Comment expliquer ce succès alors que beaucoup d’enseignes du segment, notamment étrangères, se sont cassé les dents sur le marché français ?

J’y vois plusieurs explications qui remontent aux orientations stratégiques que nous avons prises dès l’origine de l’enseigne. Au lancement en 2011 à Marseille, en tenant avec Emmanuel notre tout 1er point de vente, nous avons pu nous rendre compte de l’importance essentielle de l’emplacement sur ce marché. Si le réseau dispose de quelques unités en centres villes (8 dont 3 en propre), notre développement en format kiosques ou boutiques s’est essentiellement concentré sur les centres commerciaux où les aléas de la météo sont un peu moins sensibles avec une vraie accélération depuis notre levée de fonds (NDLR : 530 k€ en 2015). Autre point important, notre positionnement entièrement tourné vers l’ultra gourmandise et la transgression là où certains ont opté pour l’axe santé. Si notre yaourt glacé est bien sûr très qualitatif avec 0 % de matière grasse pour séduire des clients français qui sont les premiers consommateurs de yaourt en Europe, c’est notre bar à toppings très impactant visuellement avec ses 24 ingrédients à mixer à l’envi, qui est mis en avant et constitue le coeur du concept. Notre code couleur blanc et rouge, nos salopettes ou nos phrases signature comme la Bonne Régalade participent aussi de cet environnement plaisir. Nos produits de complément comme la Bubble Waffel, une sorte de gaufre enroulée en format cornet lancée au printemps dernier sont bien sûr dans la lignée et permettent de gonfler un ticket moyen en progression (7 €). Enfin, notre choix d’opter pour un tarif unique selon la taille des pots - Le Beau, Le Mignon ou Le Magnifique – quel que soit le nombre de toppings permet de rassurer nos clients qui savent d’emblée combien ils vont payer.

 

Quelles seront vos priorités de développement ?

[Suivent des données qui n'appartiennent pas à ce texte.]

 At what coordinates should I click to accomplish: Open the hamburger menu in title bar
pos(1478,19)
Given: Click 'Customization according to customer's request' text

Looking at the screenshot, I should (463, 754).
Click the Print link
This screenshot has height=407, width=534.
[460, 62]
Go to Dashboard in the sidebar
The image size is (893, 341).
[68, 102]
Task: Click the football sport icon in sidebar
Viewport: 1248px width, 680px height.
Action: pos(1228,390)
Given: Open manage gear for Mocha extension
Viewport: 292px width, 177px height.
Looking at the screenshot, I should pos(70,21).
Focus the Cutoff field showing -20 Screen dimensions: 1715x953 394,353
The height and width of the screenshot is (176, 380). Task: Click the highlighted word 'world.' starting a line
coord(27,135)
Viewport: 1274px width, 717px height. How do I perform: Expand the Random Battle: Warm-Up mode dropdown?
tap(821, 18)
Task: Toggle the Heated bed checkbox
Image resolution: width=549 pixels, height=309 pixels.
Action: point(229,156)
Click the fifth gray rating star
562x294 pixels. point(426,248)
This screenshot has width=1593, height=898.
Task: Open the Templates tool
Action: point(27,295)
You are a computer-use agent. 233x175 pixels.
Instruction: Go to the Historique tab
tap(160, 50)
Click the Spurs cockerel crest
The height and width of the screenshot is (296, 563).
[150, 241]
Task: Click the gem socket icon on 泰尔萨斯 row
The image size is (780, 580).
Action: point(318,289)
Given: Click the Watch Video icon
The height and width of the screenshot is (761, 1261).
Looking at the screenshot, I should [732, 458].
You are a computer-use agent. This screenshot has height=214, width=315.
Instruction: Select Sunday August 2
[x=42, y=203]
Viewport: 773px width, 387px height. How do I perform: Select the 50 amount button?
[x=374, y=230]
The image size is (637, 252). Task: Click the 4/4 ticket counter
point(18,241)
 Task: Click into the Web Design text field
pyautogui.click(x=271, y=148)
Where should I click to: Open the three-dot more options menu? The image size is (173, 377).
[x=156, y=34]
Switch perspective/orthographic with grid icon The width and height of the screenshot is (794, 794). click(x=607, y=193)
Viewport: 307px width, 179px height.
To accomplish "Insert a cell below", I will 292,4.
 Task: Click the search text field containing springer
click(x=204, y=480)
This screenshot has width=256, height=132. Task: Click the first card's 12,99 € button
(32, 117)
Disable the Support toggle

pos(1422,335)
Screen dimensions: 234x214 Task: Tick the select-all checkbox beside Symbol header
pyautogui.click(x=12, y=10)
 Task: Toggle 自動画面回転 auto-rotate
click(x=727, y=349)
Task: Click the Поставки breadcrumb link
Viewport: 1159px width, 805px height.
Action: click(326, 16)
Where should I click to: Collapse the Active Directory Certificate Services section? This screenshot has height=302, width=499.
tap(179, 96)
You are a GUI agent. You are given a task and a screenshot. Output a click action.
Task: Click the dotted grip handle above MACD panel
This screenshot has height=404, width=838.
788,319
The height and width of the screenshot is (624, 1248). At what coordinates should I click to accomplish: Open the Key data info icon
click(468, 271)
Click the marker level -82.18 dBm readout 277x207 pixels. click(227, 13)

Nous allons d’abord dans l’immédiat nous concentrer sur l’intégration des unités rachetées. Plusieurs autres ouvertures sont d’ores et déjà programmées en propre d’ici la fin de l’année à Val d’Europe et Aéroville, en attendant Montparnasse. Cette arrivée test en gare doit nous donner un nouvel élan sur ce type d’emplacements où il y a de belles perpectives. Si nous continuerons d’ouvrir quelques unités en succursales (18 points de vente à date), l’essentiel du développement se fera désormais en franchise avec des investissements qui restent limités pour les candidats franchisés : entre 80 et 100 k€ selon les formats de boutique. Les centres commerciaux et les centres villes sur des emplacements rigoureusement sélectionnés resteront la priorité. Nous tablons sur une cinquantaine de points de vente d’ici à la fin de l’année prochaine.